Это тоже характеризует Бруно с самой лучшей стороны: из трех моих детей только он откликнулся на
призывы, с которыми ежедневно обращаются к нам по радио. Астен Бруно-Рудольф, 18 лет, проживающий в
Шелле, гласила карточка, заполненная круглым четким почерком, наверху были проштампованы даты. Но чья-
то быстрая рука нацарапала сбоку красными чернилами: Группа крови первая, универсальный донор. Быстрая
рука! Убийственная рука! Карта вдруг начинает дрожать в моих пальцах, они разжимаются, листок
выскальзывает и падает на пол. Лора быстро поднимает его. Она тоже сразу все поняла. Она ничего никогда не
слышала ни о Ландштайнере, ни о четырех группах крови, ни о передаче их свойств по менделистским законам
наследственности… И все-таки она понимает, что существует какая-то связь между кровью отца и кровью сына.

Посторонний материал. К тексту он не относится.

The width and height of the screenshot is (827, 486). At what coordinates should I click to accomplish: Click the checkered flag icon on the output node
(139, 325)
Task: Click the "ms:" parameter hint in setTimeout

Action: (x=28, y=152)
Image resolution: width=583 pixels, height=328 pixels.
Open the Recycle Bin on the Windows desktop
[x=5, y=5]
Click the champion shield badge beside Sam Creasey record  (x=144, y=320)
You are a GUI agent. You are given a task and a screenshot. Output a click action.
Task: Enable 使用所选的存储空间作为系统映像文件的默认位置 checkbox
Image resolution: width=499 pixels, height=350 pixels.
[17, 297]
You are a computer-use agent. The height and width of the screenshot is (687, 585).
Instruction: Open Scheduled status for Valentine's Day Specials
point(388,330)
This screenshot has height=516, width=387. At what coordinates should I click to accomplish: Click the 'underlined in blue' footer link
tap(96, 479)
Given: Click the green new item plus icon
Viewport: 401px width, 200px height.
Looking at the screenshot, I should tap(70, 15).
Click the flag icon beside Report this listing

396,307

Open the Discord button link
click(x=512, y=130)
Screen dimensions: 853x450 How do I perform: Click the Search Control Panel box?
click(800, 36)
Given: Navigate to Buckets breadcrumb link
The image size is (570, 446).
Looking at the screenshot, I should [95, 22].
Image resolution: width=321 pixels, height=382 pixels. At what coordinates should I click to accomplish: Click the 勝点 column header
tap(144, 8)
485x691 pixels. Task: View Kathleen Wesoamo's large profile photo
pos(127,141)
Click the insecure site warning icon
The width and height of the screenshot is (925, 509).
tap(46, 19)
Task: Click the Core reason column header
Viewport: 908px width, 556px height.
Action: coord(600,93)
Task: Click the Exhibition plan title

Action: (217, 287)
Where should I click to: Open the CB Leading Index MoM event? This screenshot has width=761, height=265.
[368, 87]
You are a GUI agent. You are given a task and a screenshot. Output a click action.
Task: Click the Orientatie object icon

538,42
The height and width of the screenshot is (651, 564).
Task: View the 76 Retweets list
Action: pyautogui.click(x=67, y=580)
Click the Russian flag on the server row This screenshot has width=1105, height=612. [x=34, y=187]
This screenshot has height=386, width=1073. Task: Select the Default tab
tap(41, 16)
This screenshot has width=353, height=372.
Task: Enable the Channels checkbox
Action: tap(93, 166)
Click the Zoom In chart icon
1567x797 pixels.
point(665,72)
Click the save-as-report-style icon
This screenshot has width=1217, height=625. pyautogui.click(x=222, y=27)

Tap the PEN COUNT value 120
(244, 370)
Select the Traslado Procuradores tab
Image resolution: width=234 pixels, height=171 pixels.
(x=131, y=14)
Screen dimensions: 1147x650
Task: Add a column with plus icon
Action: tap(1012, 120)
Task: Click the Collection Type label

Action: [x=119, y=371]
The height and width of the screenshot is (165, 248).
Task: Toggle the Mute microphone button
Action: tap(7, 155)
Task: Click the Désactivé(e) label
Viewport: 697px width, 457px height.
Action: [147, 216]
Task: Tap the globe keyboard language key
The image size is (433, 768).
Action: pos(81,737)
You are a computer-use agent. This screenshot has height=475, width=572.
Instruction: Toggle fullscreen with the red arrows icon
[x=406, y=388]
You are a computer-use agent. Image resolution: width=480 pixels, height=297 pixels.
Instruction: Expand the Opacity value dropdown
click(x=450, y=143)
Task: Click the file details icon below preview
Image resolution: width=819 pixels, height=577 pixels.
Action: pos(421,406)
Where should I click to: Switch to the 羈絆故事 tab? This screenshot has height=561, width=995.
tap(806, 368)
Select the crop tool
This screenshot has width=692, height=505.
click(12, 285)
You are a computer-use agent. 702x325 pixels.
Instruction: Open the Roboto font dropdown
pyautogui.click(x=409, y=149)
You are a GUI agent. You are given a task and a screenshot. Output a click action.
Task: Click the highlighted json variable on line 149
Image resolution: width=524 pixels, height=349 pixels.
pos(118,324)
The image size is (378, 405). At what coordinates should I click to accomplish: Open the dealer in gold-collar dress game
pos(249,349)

Вы, мосье Астен, повсюду видите имманентную справедливость и в случае необходимости любите взывать к
ней; так вот, она не заставила себя долго ждать. Вы только еще задумали совершить недостойный поступок, а
возмездие уже обрушилось на вас. Благодаря простому клочку бумаги в одно мгновение было покончено со
старой проблемой, которую никто особенно и не стремился решить. Еще в немецком госпитале вы случайно
узнали, какая у вас группа крови, и вы достаточно начитанны, чтобы понимать, что никогда, ни при каких
обстоятельствах у отца, имеющего вашу группу, не мог родиться сын с группой крови Бруно.
Лора, еще недавно так торопившаяся домой, замерла, не смея шевельнуться. А вот и кукушка
выскакивает из своего домика и кукует восемь раз. Спасибо, кукушка, ты очень добра, но теперь это уже ни к
чему… Такая же птица, как и ты, святой дух, промышляет, где может, и дарует нам время от времени
маленького мессию, которому мы отдаем всю свою любовь. Мне только не хватает традиционных лилий, а в
остальном я, кажется, вполне справился с ролью святого Иосифа.
— Даниэль, — шепчет Лора, — сядьте же.
Эта добрая душа пододвигает мне стул, потом передумывает и приносит другой, так как у первого
расшатана ножка. Я починю этот стул, мне давно это следовало сделать. Дома вечно забываешь о таких мелочах
и годами садишься на неустойчивый стул, всякий раз обещая себе починить его в ближайшую субботу. Не так
ли было и с Бруно? За эти тринадцать лет я мог бы 365 раз в году плюс четыре дня високосных лет, что
составляет 4750 раз, мог бы 4750 раз заставить его сделать анализ крови. Но то об этом не думаешь, то не
смеешь на это пойти, предпочитаешь сомневаться, хочешь сохранить хоть какую-то надежду, играешь роль
Иосифа, этого безропотного плотника; тем временем младенец, как сказано в Писании, “возрастал и укреплялся
духом, исполняясь премудрости”. И ты оказываешься совершенно неподготовленным к подобному открытию,
которое не сообщает тебе ничего нового, которое даже не удивляет тебя и тем не менее совершенно уничтожает,
и ты опускаешься на стул, а он трещит под твоей тяжестью, даже если это самый прочный стул в доме.
— Даниэль, — говорит Лора, — этим анализам не всегда можно доверять.